**MATERIAL FOR THIS TASK**
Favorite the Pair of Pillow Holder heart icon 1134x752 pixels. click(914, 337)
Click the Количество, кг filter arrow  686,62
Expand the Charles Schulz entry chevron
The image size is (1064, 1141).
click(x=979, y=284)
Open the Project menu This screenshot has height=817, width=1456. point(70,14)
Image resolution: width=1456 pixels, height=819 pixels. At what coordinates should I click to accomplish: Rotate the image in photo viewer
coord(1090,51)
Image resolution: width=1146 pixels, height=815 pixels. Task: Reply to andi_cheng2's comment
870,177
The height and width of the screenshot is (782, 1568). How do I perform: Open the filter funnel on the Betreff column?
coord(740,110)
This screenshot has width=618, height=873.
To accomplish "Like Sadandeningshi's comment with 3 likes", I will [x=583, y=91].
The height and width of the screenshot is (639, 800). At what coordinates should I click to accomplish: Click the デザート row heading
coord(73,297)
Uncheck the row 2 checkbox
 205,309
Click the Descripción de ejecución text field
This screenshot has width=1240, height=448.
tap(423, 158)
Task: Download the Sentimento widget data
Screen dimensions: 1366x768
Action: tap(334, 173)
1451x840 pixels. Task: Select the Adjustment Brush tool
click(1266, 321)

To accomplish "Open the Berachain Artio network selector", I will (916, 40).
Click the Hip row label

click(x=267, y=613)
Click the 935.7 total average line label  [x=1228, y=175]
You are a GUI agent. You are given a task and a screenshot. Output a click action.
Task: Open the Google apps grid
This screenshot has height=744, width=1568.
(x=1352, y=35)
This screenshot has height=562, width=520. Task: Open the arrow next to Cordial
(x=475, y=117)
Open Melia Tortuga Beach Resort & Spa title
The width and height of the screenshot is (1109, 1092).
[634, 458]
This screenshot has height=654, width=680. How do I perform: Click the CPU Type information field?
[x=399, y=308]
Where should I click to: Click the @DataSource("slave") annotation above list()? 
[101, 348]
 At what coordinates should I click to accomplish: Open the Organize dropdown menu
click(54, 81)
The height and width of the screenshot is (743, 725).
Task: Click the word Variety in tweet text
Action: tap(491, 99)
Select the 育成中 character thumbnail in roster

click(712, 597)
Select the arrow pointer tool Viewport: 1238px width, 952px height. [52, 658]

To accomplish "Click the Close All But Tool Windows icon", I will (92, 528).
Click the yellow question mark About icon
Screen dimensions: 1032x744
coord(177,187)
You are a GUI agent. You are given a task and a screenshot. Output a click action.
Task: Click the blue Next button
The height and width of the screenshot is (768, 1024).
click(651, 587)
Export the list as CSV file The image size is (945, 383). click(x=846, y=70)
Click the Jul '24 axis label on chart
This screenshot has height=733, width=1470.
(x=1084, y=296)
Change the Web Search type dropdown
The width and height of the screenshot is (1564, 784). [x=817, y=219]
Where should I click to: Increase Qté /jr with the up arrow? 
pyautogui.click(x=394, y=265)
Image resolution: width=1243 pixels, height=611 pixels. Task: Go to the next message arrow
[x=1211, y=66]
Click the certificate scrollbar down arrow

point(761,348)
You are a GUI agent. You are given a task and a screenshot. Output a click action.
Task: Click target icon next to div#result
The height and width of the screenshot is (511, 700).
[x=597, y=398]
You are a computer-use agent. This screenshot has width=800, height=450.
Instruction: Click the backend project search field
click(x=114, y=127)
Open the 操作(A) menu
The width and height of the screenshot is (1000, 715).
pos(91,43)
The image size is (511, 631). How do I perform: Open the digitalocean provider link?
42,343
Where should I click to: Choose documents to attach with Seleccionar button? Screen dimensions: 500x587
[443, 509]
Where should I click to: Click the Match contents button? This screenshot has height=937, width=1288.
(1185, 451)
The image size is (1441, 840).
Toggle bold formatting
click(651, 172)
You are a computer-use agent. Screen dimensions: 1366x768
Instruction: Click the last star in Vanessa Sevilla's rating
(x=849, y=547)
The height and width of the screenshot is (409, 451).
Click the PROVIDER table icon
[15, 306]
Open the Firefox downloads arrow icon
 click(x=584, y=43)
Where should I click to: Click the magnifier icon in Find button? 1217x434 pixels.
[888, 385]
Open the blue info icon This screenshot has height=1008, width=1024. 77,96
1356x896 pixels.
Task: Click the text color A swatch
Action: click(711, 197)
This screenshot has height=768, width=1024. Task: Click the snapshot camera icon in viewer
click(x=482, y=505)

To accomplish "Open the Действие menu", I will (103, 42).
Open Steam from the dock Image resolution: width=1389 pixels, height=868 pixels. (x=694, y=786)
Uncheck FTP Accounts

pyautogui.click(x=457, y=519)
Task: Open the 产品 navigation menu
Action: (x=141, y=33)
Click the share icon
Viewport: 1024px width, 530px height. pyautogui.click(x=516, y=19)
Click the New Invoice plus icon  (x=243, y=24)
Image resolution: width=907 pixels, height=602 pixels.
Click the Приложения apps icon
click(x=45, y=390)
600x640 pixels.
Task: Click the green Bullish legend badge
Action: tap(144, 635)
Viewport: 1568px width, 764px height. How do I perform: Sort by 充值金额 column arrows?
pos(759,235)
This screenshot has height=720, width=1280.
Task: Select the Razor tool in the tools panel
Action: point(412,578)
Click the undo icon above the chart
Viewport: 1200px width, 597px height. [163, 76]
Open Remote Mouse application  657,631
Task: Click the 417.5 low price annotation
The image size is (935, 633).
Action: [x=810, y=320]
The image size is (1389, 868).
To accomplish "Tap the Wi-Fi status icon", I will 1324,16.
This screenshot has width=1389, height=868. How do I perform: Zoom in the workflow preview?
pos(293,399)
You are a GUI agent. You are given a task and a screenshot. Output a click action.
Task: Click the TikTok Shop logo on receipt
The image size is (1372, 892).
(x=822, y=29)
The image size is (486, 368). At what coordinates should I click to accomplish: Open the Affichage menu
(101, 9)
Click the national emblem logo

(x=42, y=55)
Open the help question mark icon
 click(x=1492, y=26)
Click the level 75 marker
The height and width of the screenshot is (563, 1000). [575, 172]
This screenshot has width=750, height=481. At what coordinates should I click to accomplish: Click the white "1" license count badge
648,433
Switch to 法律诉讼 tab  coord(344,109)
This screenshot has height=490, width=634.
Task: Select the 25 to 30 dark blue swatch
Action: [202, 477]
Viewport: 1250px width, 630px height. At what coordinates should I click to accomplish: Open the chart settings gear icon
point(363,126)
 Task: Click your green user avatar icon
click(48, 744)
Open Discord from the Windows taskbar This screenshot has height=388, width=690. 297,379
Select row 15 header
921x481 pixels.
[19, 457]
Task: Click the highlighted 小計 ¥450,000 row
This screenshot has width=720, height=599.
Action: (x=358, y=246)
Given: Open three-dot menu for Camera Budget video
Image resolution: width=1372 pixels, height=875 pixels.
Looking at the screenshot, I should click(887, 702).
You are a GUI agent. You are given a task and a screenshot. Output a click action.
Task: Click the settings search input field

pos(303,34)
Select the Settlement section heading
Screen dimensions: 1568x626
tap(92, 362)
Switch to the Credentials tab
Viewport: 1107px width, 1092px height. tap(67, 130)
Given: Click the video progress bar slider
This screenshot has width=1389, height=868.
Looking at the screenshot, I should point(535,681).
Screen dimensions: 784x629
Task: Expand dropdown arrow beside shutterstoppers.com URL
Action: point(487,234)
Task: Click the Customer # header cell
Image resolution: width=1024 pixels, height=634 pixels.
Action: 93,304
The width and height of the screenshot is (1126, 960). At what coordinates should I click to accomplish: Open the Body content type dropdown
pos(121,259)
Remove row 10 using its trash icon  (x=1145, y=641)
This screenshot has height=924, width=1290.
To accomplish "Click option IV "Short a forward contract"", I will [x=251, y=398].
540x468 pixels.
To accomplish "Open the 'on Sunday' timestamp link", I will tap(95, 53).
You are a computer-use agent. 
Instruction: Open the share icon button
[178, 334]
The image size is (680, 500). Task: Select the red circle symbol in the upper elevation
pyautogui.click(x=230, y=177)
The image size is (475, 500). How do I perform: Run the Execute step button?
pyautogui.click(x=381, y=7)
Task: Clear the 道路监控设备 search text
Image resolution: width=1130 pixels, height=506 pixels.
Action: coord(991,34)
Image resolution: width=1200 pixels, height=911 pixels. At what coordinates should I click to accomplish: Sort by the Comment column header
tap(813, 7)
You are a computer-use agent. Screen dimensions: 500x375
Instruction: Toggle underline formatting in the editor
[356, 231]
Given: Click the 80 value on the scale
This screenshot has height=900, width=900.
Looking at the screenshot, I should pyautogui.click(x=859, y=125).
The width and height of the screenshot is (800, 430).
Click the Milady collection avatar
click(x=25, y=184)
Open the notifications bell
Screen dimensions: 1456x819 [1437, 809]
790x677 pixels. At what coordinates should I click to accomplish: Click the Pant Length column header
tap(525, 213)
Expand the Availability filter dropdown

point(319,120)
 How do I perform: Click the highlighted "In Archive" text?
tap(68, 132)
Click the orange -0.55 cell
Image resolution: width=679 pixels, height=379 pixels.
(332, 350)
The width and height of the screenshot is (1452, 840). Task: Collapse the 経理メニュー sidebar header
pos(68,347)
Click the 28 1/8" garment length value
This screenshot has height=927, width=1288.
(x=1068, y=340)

**TASK TO CARRY OUT**
Reproduce the material word for word, from the line containing "Click the Количество, кг" up to and including the line containing "coord(73,297)".

**SOLUTION FOR THIS TASK**
Click the Количество, кг filter arrow  686,62
Expand the Charles Schulz entry chevron
The image size is (1064, 1141).
click(x=979, y=284)
Open the Project menu This screenshot has height=817, width=1456. point(70,14)
Image resolution: width=1456 pixels, height=819 pixels. At what coordinates should I click to accomplish: Rotate the image in photo viewer
coord(1090,51)
Image resolution: width=1146 pixels, height=815 pixels. Task: Reply to andi_cheng2's comment
870,177
The height and width of the screenshot is (782, 1568). How do I perform: Open the filter funnel on the Betreff column?
coord(740,110)
This screenshot has width=618, height=873.
To accomplish "Like Sadandeningshi's comment with 3 likes", I will [x=583, y=91].
The height and width of the screenshot is (639, 800). At what coordinates should I click to accomplish: Click the デザート row heading
coord(73,297)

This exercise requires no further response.